By Paul Thomas Murphy

Shooting Victoria

Wednesday the 10th of June 1840 was fine and bright: perfect weather for an outing in Hyde Park. Edward Oxford dined with his sister early in the afternoon. His mother was still with her family in Birmingham; his brother-in-law was at work at the soda manufacturer. Perhaps Edward and Susannah talked about their father; it was his birthday that day. When they were done, Edward geared himself up just as he had over the past few weeks: he carefully placed his two pistols, loaded with powder and wadding, in his gray Gambroon trousers, and carefully placed red rags between hammer and cap. He also equipped himself with a knife. He was off to the shooting gallery, he told his sister—and on the way he would buy some linen for shirts, and some tea from Mr. Twining’s shop in the Strand. 

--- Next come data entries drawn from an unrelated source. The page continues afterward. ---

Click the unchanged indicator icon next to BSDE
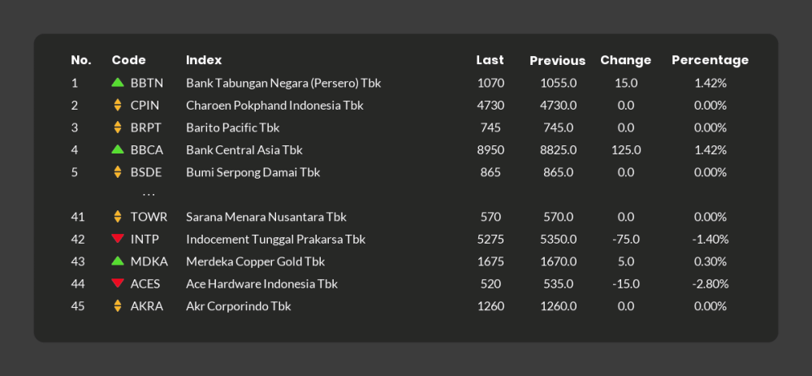This screenshot has width=812, height=376. coord(118,172)
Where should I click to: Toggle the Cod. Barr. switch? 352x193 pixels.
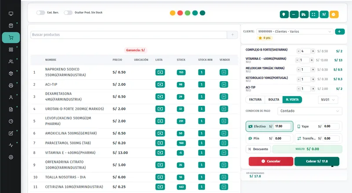40,13
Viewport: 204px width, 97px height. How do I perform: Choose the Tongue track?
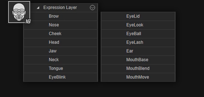[61, 68]
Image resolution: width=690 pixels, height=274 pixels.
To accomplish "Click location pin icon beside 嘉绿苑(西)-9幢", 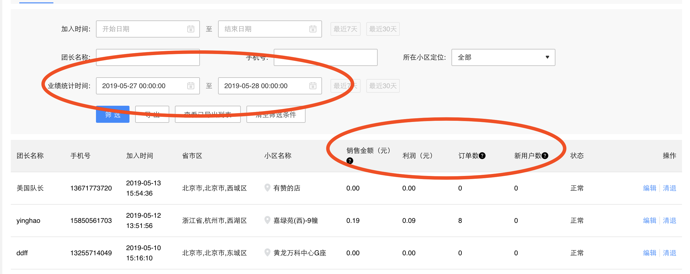I will [267, 220].
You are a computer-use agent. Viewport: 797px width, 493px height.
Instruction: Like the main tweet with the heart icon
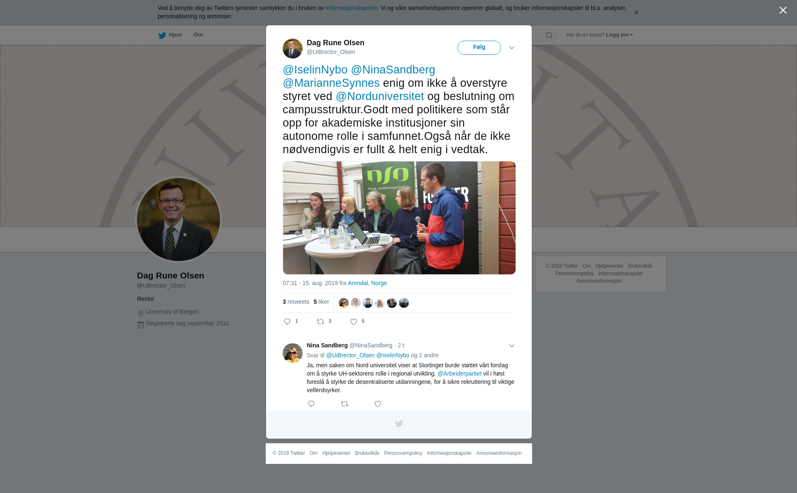point(354,322)
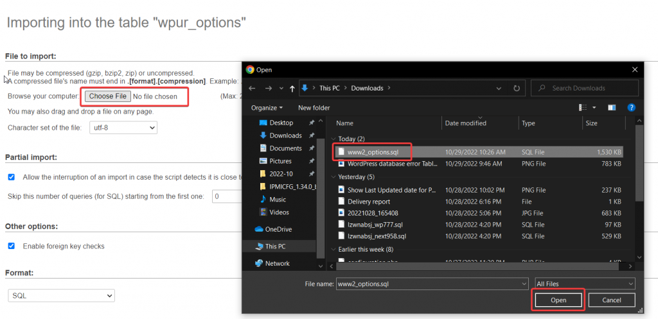Open the utf-8 character set dropdown
Screen dimensions: 658x319
point(123,128)
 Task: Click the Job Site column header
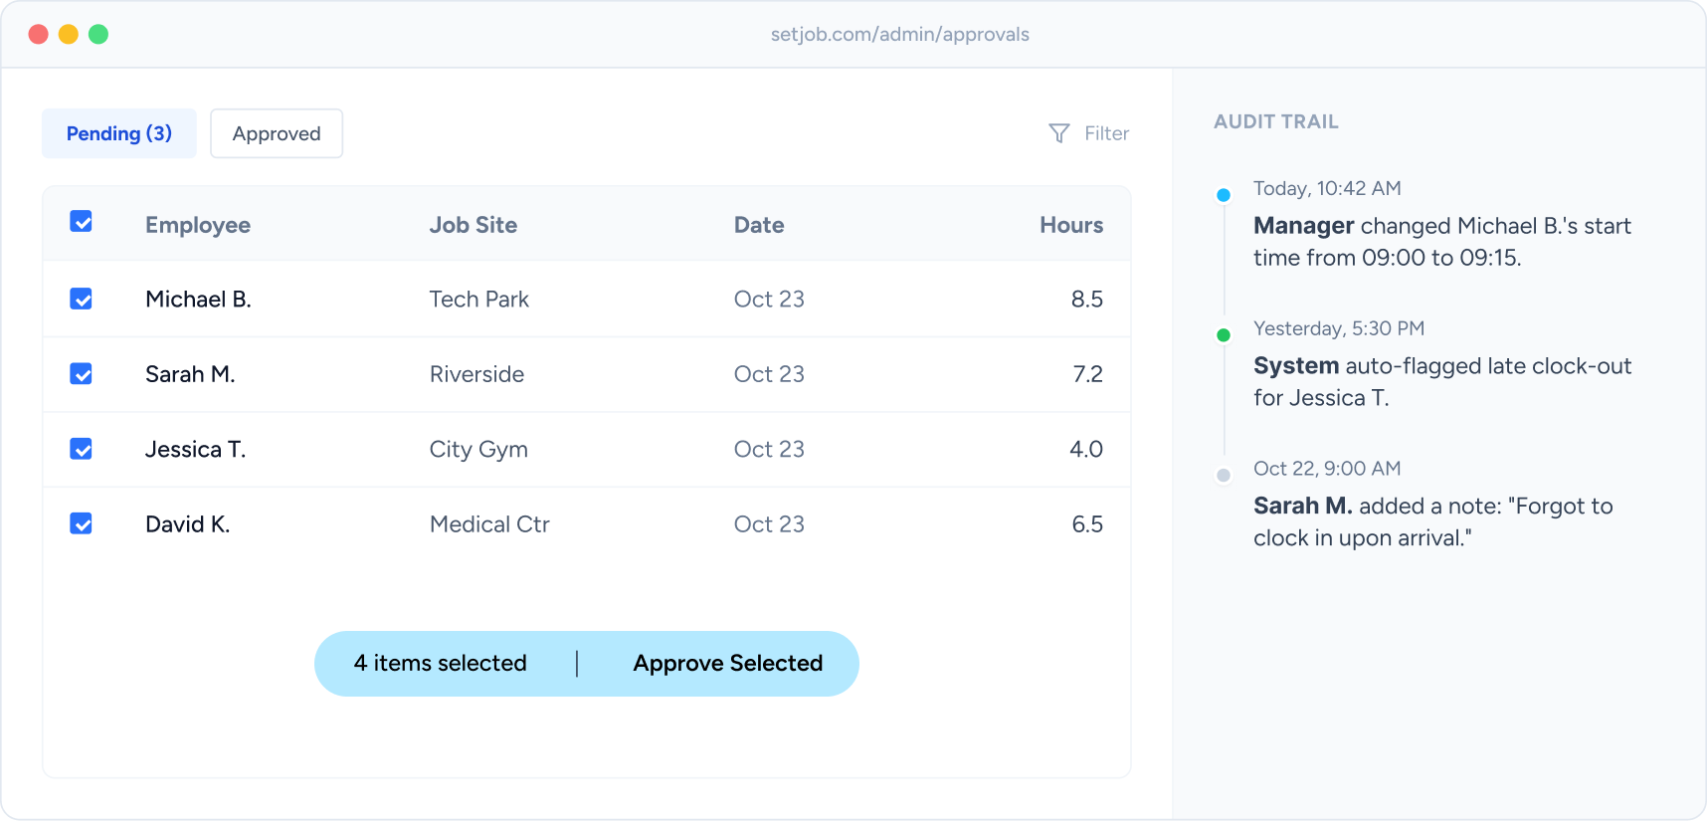[x=473, y=225]
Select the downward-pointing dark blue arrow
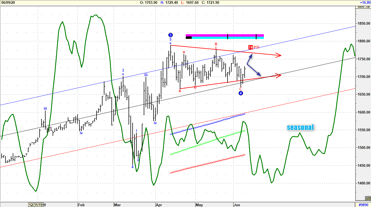371x207 pixels. (x=256, y=72)
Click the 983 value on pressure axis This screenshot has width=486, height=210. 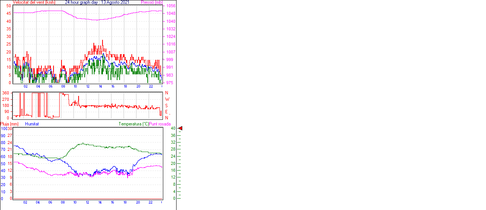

He stopped first at Lovett’s, to take coffee and glance at the newspapers, as usual. If he followed habit and looked over the employment advertisements, he did so ironically; he knew now that pulling pints of ale was not in his future. He might have glanced at the Court Circular, to reassure himself that the Queen was in residence and following the usual routine. She was. Yesterday, she had met with her aunt Adelaide, the Queen Dowager; she had gone for an airing with Albert late in the afternoon; in the evening, she and Albert had attended the opera—Rossini’s Barber of Seville—with her half-brother, the Prince of Leiningen. Lovett, the proprietor, saw Oxford sitting there, but didn’t see the pistols bulging in his pockets: Oxford’s coat hid them. Oxford left, abruptly, without paying. He would never be coming back.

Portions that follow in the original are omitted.